Искусственный интеллект (ИИ) можно использовать для решения фундаментальных задач в области великих болезней, например рака или ВИЧ. Об этом заявил замминистра здравоохранения РФ Сергей Глаголев на Форуме будущих технологий. По его словам, инструмент должен помочь распознавать новые терапевтические мишени.
ИИ может быть направлен на преодоление ограничений по уже существующим решениям, например CAR-T-терапии в отношении опухолей больших размеров, отметил Глаголев. Помимо этого его можно использовать для долгосрочной оценки эффективности и безопасности препаратов для генотерапии, ускорения создания платформ для персонализированных препаратов и упрощения их оценки за счет использования большего числа параметров, чем те, которые сегодня применяются в рамках госпитального исключения, добавил он.
Замминистра подчеркнул, что ИИ – это не панацея, а инструмент, который пронизывает все этапы разработки лекарственных препаратов, ускоряя их создание и меняя парадигму разработки. Директор центра развития здравоохранения Школы управления «Сколково» Мария Велданова считает, что ИИ способен оказать существенное влияние и на экономическую модель отрасли.
Велданова отметила, что фармкомпании тратят около 20% выручки на научно-исследовательские и опытно-конструкторские работы, которые бы позволили создать новые молекулы. ИИ может применяться для обработки научных данных, особенно при исследовании того, какая молекула потенциально может стать кандидатом на лекарство, указала она. Еще одна сфера применения – блок клинических исследований и разработок, на которые уходит много лет и вложений. Помимо этого есть и сложность в поиске пациентов, сказала Велданова. ИИ может помочь в ускорении набора пациентов, управлении интеллектуальными данными, предсказании потенциальных рисков в исследовании, а также в подготовке регуляторной документации.

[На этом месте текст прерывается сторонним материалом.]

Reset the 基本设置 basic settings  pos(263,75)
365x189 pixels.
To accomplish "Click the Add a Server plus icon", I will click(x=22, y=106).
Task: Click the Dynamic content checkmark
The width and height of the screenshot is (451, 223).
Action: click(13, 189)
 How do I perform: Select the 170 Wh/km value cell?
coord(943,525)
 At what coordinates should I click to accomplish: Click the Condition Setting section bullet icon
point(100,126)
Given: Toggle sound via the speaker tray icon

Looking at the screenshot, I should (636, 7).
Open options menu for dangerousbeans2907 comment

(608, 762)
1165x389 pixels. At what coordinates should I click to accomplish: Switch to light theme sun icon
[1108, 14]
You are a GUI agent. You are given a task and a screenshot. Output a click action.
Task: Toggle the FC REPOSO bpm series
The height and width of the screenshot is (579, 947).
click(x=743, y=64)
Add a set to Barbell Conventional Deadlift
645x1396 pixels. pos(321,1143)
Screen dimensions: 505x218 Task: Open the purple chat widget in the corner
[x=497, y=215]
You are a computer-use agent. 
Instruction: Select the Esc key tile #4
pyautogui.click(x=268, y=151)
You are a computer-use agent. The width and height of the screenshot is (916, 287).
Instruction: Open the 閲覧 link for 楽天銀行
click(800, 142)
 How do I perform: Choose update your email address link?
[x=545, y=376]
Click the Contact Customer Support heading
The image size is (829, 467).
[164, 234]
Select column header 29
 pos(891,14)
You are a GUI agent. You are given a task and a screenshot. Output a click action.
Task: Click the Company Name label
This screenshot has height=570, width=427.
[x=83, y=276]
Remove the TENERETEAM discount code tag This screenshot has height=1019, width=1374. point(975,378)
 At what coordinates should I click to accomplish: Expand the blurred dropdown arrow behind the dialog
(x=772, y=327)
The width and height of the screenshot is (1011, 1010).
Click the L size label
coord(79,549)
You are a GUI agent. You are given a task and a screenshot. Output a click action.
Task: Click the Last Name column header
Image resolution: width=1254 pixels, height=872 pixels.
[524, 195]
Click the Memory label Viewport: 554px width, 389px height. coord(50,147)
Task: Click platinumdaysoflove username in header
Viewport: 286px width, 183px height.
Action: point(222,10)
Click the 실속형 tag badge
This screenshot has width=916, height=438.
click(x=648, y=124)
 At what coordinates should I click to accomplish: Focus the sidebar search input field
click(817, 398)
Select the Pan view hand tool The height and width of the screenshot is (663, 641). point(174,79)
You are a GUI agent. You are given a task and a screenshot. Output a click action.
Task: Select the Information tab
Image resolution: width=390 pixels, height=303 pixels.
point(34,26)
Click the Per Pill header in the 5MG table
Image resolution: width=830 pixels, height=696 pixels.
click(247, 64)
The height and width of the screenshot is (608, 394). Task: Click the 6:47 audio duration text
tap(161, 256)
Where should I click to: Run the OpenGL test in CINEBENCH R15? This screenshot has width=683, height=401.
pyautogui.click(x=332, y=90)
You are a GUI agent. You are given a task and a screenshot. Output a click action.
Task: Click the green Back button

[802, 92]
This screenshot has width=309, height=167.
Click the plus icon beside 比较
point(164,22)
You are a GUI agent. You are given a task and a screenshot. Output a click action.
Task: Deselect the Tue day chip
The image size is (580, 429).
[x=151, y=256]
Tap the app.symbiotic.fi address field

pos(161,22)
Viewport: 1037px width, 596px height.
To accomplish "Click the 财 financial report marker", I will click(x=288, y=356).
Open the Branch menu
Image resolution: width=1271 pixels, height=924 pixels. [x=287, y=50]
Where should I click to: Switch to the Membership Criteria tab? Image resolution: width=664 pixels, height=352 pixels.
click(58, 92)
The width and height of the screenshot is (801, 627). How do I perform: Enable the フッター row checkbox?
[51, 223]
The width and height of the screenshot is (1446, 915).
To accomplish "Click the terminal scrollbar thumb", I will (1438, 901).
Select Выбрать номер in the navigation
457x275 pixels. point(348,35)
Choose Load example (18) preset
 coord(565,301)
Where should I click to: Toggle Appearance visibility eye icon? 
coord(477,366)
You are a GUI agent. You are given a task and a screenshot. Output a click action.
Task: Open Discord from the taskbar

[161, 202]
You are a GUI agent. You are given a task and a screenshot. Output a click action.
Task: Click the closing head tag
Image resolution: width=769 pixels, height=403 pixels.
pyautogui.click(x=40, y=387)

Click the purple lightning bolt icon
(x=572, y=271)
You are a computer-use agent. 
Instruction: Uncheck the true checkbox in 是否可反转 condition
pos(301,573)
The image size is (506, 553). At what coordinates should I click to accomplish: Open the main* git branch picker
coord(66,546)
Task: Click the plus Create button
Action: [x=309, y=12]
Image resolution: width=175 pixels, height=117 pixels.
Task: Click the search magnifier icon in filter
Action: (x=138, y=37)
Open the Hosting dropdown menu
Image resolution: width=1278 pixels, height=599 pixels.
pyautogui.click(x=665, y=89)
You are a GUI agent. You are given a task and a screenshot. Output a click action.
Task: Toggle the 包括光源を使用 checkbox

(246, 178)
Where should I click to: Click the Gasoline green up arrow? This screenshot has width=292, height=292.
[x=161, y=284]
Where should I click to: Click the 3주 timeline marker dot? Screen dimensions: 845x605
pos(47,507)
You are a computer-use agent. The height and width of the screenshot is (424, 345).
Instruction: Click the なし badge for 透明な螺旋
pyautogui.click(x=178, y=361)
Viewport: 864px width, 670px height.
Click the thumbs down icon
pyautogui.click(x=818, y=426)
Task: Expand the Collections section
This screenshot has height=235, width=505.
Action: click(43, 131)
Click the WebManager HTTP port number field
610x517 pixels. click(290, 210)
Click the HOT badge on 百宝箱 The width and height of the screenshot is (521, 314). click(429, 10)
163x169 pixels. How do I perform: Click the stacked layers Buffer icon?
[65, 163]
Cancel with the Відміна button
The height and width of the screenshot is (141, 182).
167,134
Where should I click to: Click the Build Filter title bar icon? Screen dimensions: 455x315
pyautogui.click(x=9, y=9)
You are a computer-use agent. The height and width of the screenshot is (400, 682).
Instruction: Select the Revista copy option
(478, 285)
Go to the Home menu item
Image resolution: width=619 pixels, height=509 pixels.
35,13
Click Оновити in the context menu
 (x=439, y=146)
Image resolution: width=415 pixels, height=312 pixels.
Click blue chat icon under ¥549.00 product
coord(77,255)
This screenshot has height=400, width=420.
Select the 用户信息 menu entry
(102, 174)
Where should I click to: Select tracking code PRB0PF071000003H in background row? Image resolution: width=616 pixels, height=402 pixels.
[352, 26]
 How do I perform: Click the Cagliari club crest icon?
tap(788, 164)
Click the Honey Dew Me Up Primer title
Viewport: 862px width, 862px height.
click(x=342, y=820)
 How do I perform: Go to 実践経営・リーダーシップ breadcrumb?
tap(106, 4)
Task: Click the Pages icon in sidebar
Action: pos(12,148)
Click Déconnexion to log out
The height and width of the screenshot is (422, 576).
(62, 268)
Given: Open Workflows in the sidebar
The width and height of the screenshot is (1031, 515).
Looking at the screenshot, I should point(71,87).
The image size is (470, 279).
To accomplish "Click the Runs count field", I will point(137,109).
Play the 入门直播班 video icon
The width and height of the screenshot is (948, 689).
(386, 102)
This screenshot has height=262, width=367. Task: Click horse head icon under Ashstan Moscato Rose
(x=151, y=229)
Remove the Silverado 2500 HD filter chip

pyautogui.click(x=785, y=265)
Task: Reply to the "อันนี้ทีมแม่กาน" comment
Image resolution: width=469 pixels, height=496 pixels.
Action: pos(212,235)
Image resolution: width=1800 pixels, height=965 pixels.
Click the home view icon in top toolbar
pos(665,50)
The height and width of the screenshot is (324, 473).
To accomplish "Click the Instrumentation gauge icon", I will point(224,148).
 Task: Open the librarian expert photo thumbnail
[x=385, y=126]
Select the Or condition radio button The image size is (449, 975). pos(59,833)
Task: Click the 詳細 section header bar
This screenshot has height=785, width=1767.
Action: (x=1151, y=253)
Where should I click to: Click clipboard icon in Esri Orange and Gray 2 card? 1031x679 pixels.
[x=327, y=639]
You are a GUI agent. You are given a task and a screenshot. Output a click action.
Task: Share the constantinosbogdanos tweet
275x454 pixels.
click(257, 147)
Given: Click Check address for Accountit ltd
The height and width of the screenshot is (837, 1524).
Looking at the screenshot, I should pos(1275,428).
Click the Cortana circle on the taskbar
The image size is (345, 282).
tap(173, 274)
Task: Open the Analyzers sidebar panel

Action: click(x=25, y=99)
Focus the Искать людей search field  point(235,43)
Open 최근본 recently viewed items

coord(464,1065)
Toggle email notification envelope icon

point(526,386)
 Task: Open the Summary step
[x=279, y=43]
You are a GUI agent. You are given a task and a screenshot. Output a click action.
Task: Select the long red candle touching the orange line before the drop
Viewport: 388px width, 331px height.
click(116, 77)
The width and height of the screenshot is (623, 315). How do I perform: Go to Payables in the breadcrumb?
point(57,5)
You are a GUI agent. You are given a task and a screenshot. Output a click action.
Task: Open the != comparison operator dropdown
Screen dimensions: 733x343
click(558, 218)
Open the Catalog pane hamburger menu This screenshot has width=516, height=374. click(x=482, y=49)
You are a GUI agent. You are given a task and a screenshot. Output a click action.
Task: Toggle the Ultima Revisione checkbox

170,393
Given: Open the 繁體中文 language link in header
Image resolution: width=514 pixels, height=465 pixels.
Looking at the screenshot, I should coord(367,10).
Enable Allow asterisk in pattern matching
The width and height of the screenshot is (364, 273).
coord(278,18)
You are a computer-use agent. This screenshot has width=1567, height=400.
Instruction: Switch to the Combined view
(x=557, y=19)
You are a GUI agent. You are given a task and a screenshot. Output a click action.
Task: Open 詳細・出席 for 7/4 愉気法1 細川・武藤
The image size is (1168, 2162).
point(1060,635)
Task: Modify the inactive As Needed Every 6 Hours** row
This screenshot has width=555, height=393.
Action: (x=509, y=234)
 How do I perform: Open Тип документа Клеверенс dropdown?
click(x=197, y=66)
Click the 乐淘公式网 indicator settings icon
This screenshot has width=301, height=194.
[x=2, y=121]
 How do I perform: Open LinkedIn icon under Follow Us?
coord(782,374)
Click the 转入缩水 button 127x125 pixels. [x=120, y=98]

Заместитель гендиректора по ранней разработке и исследованиям биотехнологической компании Biocad Павел Яковлев рассказал «Ведомостям», что компания применяет ИИ с 2020 г. для разработки больших терапевтических молекул. Перспективным направлением ИИ в фармотрасли он назвал автоматизацию научных и регуляторных процессов – тех, где сегодня сосредоточен основной объем рутинного, но высококвалифицированного труда исследователей. К этой сфере относится мониторинг научной литературы, подготовка регуляторных досье, анализ данных клинических и доклинических исследований, сказал Яковлев. ИИ также снижает стоимость ошибки: автоматизированный контроль документов и данных сокращает число несоответствий, которые на поздних стадиях могут задержать регистрацию или потребовать повторных исследований, заключил он.
Создание оригинального препарата занимает более пяти лет и требует значительных инвестиций, при этом до регистрации доходит лишь около 12% кандидатов в препараты, сказал директор по экономике здравоохранения «Р-фарм» Александр Быков. Алгоритмы позволяют точнее отбирать перспективные решения на ранних этапах и снижать долю дорогостоящих ошибок. В среднесрочной перспективе технологии могут сократить сроки разработки до трех лет, уточнил он.
С ним согласился и директор научно-исследовательского центра «Герофарм» Роман Драй. По его словам, до 70% стоимости создания новых препаратов связано с неудачами на начальных стадиях. При традиционном подходе требуется синтезировать до 10 000 молекул-кандидатов, в то время как ИИ позволяет моделировать миллионы вариантов и отбирать наиболее подходящие, что экономит годы разработки и ресурсы компаний, добавил Драй.
ИИ уже сейчас помогает в организации и проведении клинических исследований, снижая их стоимость и повышая объем и качество собираемых данных, добавил замдиректора Центра исследований молекулярных механизмов старения и возрастных заболеваний Московского физико-технического института Иван Гущин. С другой стороны, применение ИИ в персонализированной медицине будет несколько запаздывать: нужно накопить практические знания для более полного понимания ограничений и возможностей методов на основе этого инструмента, а также проработать регуляторные аспекты. К таким Гущин отнес распределение ответственности за возможные допущенные ошибки.
В конце 2025 г. около 70 лекарственных препаратов в мире, созданных с использованием ИИ, вышли в первую стадию клинических испытаний, сказал директор Института фармации и медицинской химии Пироговского университета Вадим Негребецкий. По его словам, это хороший результат, однако пока не ясно, сколько из них пройдут тесты на безопасность и эффективность. Негребецкий отметил, что сейчас ИИ способен ускорять лишь начальный этап разработки лекарств, а остальные этапы – доклинические и три фазы клинических испытаний – кандидату в лекарственные препараты все равно придется проходить «вживую». Но оптимизировать эти этапы, включая протоколы клинических испытаний, с помощью машинного обучения и нейросетей ему кажется вполне возможным.